READING TEXT>
Unidentified Prionid

We are only able to provide you with a partial identification on your discovery.  This is a Longhorned Borer Beetle in the family Cerambycidae, and it is a member of the subfamily Prioninae, the Root Borers.  Unfortunately we are unable to provide you with a species name.  Though you submitted three images, one was a red rectangle and one a black rectangle with no insects visible.  The image we posted has many identifying features hidden in the grass.  The gray coloration and lack of thoracic spines are distinctive, but it doesn’t look like any of the species on BugGuide.  Is Grays Harbor a town that gets international ships?  Perhaps one of our readers with more experience will be able to provide a species identification. 

Sorry it wouldn’t let me put anymore pictures on because there wasn’t enough space for 2 pictures but I do have a video and we just got a storage container from China at my work like 4 months ago.

Subject:  Big black bug
Geographic location of the bug:  Czech Republic
Date: 08/09/2021
Time: 12:47 PM EDT
Your letter to the bugman:  Today at 5PM CET we found this guy and we wonder what kind of bug it might be. He was around 5cm long. And his mandibles were pretty big. We tried to look it up ourselves, but not successfuly. Hope you can help although the photos I took aren’t the best quality. Thanks.

AVAILABLE DATA>
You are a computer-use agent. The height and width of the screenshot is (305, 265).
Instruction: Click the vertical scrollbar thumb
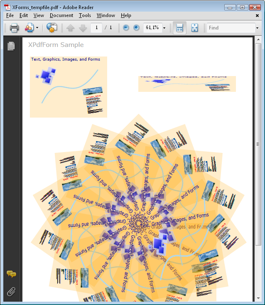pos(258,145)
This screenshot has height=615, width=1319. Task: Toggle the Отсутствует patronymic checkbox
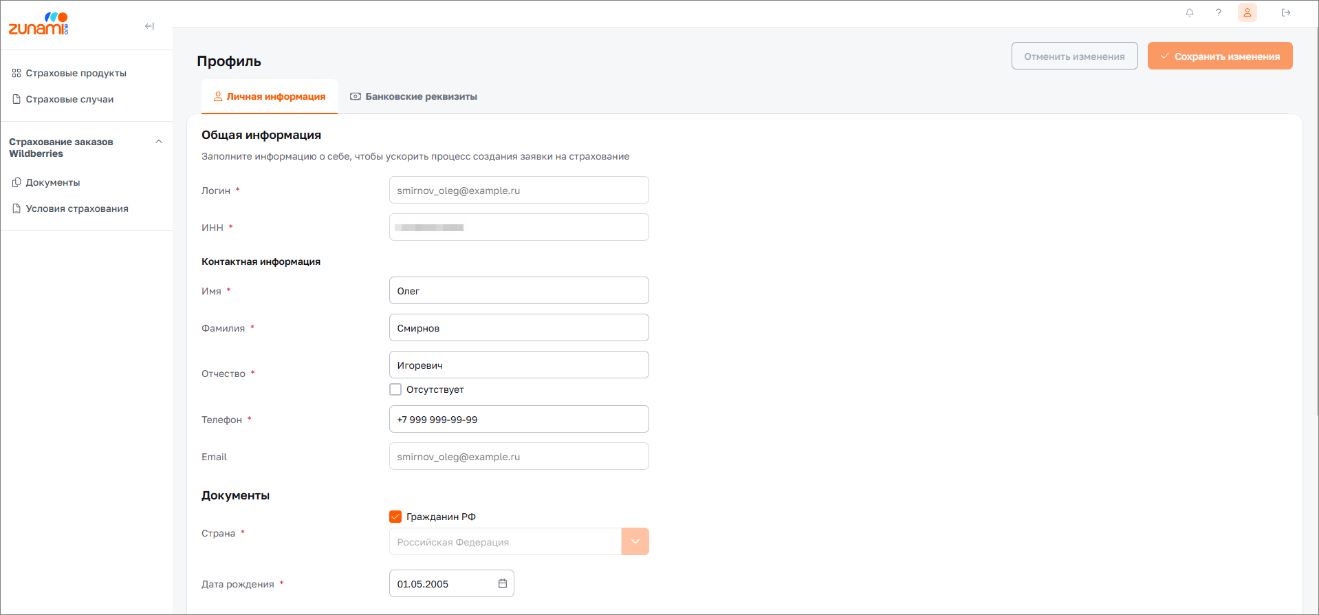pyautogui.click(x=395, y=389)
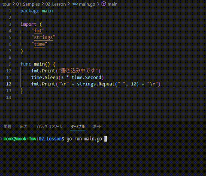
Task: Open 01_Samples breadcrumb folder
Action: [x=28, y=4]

--

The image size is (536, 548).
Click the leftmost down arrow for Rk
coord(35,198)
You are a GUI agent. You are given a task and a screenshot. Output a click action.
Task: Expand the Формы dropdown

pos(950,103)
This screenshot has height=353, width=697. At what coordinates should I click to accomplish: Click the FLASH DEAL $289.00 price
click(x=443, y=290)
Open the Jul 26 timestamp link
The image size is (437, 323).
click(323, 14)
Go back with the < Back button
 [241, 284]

...

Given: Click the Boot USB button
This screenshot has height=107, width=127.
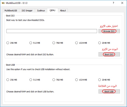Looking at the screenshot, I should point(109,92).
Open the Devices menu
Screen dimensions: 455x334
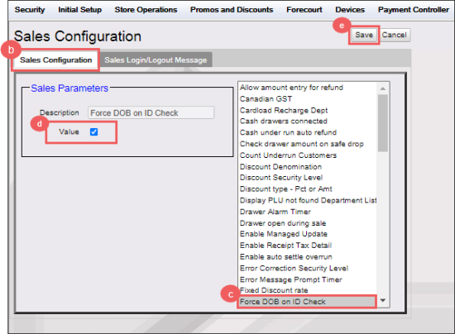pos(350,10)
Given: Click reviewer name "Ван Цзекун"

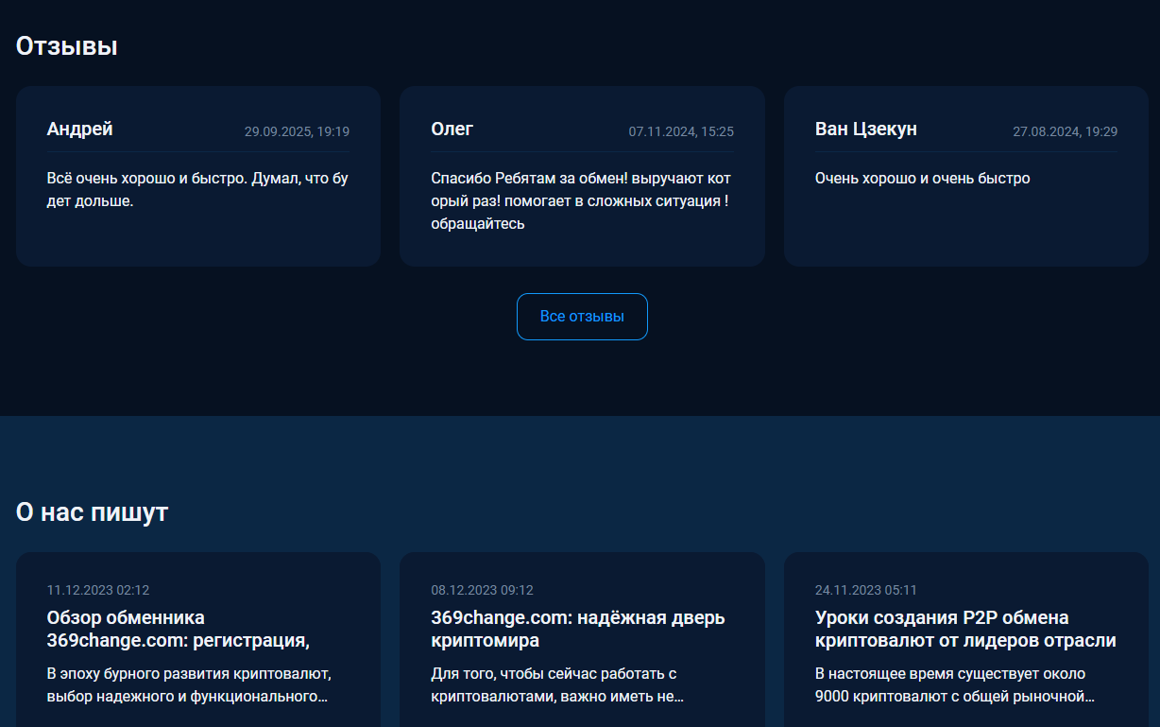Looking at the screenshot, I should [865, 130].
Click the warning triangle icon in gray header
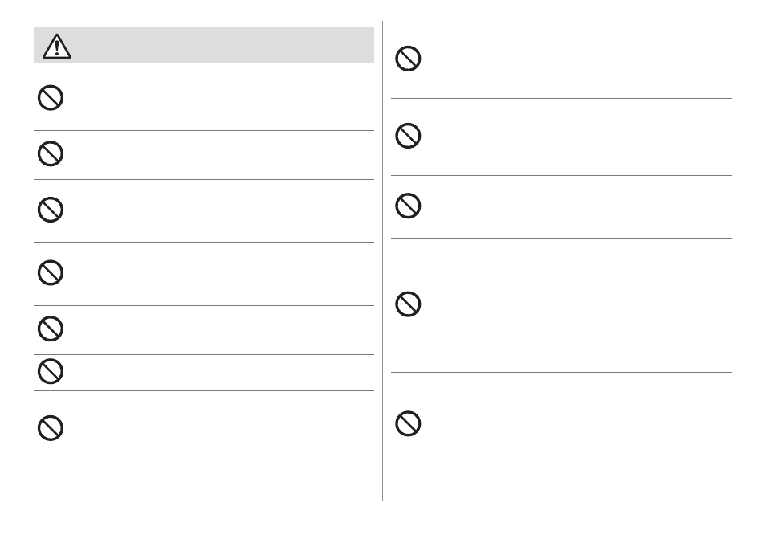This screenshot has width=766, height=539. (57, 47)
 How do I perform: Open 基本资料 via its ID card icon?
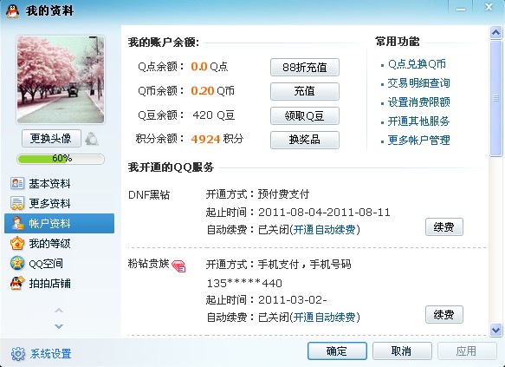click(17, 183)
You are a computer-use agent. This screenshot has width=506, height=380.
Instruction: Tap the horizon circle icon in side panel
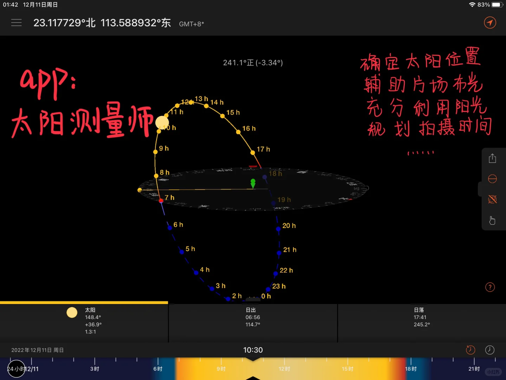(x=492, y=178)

APPLY WHAT YOU READ>
[a] According to the beetle identification text, what subfamily does the beetle belong to?
[b] Extract the passage of the beetle identification text between "Subject:  Big black" and "best quality. Thanks.", inclusive.

ACTIVITY ANSWERS>
[a] Prioninae, the Root Borers.

[b]
Subject:  Big black bug
Geographic location of the bug:  Czech Republic
Date: 08/09/2021
Time: 12:47 PM EDT
Your letter to the bugman:  Today at 5PM CET we found this guy and we wonder what kind of bug it might be. He was around 5cm long. And his mandibles were pretty big. We tried to look it up ourselves, but not successfuly. Hope you can help although the photos I took aren’t the best quality. Thanks.